**GOAL OF THE EXERCISE**
Check each line of the material for the string "Given", then give only how many lines have it.
= Beginning of Section =
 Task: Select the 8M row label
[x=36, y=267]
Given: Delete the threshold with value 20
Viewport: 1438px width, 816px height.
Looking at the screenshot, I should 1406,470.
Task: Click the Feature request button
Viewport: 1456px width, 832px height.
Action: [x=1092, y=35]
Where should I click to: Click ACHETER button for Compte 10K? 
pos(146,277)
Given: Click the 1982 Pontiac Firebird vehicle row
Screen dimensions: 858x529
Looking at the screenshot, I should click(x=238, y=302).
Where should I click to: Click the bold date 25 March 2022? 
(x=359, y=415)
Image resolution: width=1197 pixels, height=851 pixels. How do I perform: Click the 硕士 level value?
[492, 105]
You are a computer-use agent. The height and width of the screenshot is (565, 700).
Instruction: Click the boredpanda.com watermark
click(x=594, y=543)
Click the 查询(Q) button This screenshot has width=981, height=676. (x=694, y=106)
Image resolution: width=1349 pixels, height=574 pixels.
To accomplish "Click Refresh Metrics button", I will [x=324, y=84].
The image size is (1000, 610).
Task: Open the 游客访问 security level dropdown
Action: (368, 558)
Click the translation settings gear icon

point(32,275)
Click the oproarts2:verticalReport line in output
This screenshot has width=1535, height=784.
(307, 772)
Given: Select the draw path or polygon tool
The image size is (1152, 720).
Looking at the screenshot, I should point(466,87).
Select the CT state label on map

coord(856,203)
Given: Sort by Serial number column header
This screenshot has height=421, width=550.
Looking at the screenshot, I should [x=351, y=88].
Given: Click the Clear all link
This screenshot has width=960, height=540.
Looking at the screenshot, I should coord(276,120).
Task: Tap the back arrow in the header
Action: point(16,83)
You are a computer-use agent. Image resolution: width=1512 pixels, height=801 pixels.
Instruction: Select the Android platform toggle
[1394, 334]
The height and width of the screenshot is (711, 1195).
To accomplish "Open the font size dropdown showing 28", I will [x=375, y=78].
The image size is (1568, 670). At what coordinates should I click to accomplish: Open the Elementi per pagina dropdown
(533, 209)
= End of Section =
**RESPONSE TO THE EXERCISE**
5